United States Court of Appeals For the Eighth Circuit
Feb 25, 2014
743 F.3d 630 (8th Cir. 2014)

Summary

holding that, where the record does not reflect whether the vocational expert or ALJ even recognized a possible conflict between the ALJ's hypothetical and the DOT listing, the case should be remanded for further proceedings

Summary of this case from Burns v. Berryhill

Opinion

No. 13–1421.

2014-02-25

Vickie KEMP, on behalf of Charles KEMP, Plaintiff–Appellant v. Carolyn W. COLVIN, Acting Commissioner of Social Security Administration, Defendant–Appellee.

Eugene Gregory Wallace, argued, Raleigh, NC, (Anthony W. Bartels, Jonesboro, AR, on the brief), for Plaintiff–Appellant. Mark Joseph Mendola, Special AUSA, SSA Office of General Counsel, argued, Dallas, TX, for Defendant–Appellee.

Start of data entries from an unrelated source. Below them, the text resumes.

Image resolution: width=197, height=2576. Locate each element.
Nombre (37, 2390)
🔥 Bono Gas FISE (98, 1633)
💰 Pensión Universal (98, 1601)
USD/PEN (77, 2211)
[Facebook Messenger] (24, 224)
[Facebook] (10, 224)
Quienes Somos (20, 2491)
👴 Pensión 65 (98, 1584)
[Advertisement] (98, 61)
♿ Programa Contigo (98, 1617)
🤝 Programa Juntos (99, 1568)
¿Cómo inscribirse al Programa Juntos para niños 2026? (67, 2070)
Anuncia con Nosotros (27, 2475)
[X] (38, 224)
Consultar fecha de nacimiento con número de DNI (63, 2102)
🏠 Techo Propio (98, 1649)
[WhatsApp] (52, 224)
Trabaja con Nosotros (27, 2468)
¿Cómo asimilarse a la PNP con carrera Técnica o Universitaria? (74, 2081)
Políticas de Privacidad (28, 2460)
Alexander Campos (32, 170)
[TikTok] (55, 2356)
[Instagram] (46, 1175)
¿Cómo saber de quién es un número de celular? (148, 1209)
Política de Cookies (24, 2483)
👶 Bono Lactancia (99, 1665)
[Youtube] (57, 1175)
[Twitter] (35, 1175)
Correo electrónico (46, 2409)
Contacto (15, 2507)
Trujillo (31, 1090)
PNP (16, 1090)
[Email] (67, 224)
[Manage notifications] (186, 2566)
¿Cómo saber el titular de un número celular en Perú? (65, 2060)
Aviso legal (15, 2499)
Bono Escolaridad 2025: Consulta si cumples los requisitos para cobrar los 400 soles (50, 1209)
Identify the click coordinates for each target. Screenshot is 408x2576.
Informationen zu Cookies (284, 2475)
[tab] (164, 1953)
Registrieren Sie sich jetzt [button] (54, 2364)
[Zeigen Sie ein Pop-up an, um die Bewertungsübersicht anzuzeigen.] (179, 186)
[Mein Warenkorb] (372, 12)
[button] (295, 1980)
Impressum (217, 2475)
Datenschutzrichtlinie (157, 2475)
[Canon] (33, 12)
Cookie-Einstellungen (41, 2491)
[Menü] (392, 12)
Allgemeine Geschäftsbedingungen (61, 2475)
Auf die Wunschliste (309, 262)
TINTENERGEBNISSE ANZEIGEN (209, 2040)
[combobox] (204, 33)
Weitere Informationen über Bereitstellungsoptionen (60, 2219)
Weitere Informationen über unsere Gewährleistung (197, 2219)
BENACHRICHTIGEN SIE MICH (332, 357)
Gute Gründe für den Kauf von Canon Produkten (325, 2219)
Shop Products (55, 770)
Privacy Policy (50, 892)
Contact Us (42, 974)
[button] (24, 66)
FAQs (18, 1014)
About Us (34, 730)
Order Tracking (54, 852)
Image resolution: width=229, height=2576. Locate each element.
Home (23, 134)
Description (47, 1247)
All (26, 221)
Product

Eugene Gregory Wallace, argued, Raleigh, NC, (Anthony W. Bartels, Jonesboro, AR, on the brief), for Plaintiff–Appellant. Mark Joseph Mendola, Special AUSA, SSA Office of General Counsel, argued, Dallas, TX, for Defendant–Appellee.
Before LOKEN, BYE, and BENTON, Circuit Judges.

BYE, Circuit Judge.

Charles Kemp (Charles) filed applications for disability insurance benefits and supplemental security income. An administrative law judge (ALJ) found that he was not disabled because he could perform a job a vocational expert (VE) identified in response to a hypothetical the ALJ posed. After the Appeals Council denied review, Kemp died. His surviving spouse, Vickie Kemp (Vickie), sought judicial review, and the district court affirmed the Commissioner's decision. The sole issue in this appeal is whether the VE's testimony as to what job Charles could perform, despite the physical limitations the ALJ described in his hypothetical, conflicted with the Dictionary of Occupational Titles (DOT), and thus whether the ALJ properly relied on the VE's testimony to find Charles not disabled. Because we are unable to discern from the record whether there is conflict between the occupational listing at issue—DOT # 737.687–026 (Check Weigher)—and the VE's response to the hypothetical, we remand the case for further proceedings.

I

The record before the ALJ relevant to Charles's physical limitations included consulting physician Sudesh Banaji's March 2009 report of a general physical examination. Among other abnormal examination findings, Dr. Banaji documented a decreased range of motion of both shoulders on forward elevation from a normal of 150 degrees to 120 degrees. Dr. Banaji's opinion as to Charles's limitations included moderate ones in carrying and handling objects. In a form dated March 2010, a medical consultant who reviewed the record found as to physical residual functional capacity—the most Charles could still do despite the physical limitations from his impairments, see20 C.F.R. §§ 404.1545(a)(1), 416.945(a)(1)—that Charles could perform light work, and could occasionally climb, balance, stoop, kneel, crouch, and crawl. He also checked a box reflecting limitations in “[r]eaching in all directions (including overhead),” and in describing how reaching was impaired, he wrote “OCC [occasional] overhead reaching.” His related comments were that Charles had a history of shoulder pain, and decreases in shoulder range of motion.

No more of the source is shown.